Task to carry out ::
Which lines in the data below contain the string "position"? Show each one.

Data for review below:

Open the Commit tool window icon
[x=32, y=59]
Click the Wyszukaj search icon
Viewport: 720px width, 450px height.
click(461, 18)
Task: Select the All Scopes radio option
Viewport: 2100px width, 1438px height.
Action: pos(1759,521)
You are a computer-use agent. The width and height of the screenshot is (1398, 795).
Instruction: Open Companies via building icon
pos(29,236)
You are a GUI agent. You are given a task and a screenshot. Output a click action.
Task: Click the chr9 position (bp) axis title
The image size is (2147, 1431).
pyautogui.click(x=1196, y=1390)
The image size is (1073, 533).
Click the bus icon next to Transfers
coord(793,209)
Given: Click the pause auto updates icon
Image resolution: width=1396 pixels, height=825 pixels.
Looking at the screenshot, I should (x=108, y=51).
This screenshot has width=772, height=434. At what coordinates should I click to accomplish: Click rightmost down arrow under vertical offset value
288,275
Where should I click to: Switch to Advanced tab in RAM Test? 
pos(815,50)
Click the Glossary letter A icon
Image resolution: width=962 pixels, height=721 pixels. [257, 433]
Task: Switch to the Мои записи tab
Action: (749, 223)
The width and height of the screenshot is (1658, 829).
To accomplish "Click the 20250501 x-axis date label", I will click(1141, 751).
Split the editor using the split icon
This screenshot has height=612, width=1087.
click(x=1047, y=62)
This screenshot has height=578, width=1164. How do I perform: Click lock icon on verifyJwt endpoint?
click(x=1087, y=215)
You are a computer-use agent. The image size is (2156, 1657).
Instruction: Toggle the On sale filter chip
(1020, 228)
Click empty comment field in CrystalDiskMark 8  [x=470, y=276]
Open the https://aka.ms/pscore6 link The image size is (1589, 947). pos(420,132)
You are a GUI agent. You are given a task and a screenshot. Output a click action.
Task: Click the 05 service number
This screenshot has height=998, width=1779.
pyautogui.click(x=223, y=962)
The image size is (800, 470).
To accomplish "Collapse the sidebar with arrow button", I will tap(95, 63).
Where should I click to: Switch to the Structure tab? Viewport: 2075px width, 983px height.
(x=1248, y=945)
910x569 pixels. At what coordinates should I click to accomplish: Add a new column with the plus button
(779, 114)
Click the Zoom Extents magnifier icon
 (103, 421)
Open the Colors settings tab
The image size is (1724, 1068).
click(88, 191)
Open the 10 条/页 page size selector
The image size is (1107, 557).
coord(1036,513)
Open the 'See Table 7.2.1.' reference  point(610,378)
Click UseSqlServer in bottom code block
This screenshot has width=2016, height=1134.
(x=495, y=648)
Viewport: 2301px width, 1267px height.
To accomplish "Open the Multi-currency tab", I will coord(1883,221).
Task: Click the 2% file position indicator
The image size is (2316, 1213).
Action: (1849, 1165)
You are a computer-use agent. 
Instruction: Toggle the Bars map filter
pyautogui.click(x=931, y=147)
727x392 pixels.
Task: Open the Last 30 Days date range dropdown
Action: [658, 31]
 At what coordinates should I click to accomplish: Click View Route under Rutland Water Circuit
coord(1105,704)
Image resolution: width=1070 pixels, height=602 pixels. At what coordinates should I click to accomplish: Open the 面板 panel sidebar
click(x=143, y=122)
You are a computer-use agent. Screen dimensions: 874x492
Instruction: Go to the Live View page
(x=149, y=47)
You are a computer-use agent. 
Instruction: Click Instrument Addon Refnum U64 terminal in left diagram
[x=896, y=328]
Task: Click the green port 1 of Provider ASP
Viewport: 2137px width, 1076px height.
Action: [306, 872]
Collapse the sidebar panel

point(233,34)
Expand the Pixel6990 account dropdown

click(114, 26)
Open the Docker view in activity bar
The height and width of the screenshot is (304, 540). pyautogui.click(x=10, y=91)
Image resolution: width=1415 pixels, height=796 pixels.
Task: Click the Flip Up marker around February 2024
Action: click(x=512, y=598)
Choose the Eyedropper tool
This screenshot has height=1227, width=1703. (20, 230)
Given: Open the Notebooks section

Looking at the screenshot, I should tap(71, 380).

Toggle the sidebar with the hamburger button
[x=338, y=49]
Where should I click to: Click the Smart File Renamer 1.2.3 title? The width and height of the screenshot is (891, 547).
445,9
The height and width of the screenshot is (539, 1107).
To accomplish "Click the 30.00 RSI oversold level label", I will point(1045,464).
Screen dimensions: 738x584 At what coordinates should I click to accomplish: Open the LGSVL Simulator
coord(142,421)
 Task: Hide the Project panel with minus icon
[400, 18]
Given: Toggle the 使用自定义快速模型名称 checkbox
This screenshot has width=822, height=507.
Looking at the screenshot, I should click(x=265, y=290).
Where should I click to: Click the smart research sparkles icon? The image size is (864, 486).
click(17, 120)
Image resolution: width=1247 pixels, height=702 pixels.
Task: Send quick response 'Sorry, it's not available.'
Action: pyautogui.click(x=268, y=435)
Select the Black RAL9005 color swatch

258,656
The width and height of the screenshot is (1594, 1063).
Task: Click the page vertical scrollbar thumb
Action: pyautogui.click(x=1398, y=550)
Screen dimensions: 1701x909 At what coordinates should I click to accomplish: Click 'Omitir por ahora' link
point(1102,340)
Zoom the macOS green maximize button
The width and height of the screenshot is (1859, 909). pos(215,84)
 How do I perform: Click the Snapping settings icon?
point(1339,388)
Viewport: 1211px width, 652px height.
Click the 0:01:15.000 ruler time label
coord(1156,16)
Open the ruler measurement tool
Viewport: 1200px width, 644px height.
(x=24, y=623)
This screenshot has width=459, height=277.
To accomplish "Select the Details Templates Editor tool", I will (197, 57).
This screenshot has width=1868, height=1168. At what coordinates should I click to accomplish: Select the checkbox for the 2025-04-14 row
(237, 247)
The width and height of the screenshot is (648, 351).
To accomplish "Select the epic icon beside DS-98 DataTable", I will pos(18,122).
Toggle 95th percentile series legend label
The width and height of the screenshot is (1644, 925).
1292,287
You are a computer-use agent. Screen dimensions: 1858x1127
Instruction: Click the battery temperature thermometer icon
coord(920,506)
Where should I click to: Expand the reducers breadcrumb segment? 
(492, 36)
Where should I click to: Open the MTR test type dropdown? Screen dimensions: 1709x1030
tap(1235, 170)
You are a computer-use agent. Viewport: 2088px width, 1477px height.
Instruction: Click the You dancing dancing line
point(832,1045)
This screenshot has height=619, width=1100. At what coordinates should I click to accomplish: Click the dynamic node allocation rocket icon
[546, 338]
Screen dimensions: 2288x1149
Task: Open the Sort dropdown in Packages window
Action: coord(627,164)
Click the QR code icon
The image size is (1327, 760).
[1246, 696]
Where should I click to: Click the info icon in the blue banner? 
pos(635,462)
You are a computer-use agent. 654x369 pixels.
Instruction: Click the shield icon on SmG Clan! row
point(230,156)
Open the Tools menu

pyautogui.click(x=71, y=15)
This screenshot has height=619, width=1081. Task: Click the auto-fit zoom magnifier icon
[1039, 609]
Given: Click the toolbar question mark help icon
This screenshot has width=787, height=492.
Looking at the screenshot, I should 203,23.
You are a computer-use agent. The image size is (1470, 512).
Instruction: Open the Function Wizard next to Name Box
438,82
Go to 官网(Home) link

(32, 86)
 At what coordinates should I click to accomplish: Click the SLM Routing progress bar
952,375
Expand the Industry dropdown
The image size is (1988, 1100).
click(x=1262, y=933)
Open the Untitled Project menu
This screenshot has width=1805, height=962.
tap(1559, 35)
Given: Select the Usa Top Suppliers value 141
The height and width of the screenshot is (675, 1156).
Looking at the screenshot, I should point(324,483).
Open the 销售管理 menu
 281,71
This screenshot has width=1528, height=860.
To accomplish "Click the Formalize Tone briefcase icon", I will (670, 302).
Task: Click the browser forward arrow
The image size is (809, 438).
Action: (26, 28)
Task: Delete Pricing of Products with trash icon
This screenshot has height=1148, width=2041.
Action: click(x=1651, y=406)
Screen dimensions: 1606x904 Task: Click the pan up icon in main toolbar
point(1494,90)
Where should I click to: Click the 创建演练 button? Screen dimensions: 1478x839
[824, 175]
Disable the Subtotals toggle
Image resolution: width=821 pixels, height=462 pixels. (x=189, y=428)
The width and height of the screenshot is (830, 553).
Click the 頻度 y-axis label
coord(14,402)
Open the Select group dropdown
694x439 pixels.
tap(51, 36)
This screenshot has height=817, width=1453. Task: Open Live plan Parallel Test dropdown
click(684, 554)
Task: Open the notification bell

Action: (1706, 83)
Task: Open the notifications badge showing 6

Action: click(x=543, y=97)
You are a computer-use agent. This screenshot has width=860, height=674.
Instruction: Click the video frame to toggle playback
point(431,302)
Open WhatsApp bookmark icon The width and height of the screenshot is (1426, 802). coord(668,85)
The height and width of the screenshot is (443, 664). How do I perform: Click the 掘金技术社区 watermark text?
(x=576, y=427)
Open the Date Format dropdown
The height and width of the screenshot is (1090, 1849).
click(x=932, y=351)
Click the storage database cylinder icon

End of Data for review.

Your solution ::
Task: Click the chr9 position (bp) axis title
Task: Click the 2% file position indicator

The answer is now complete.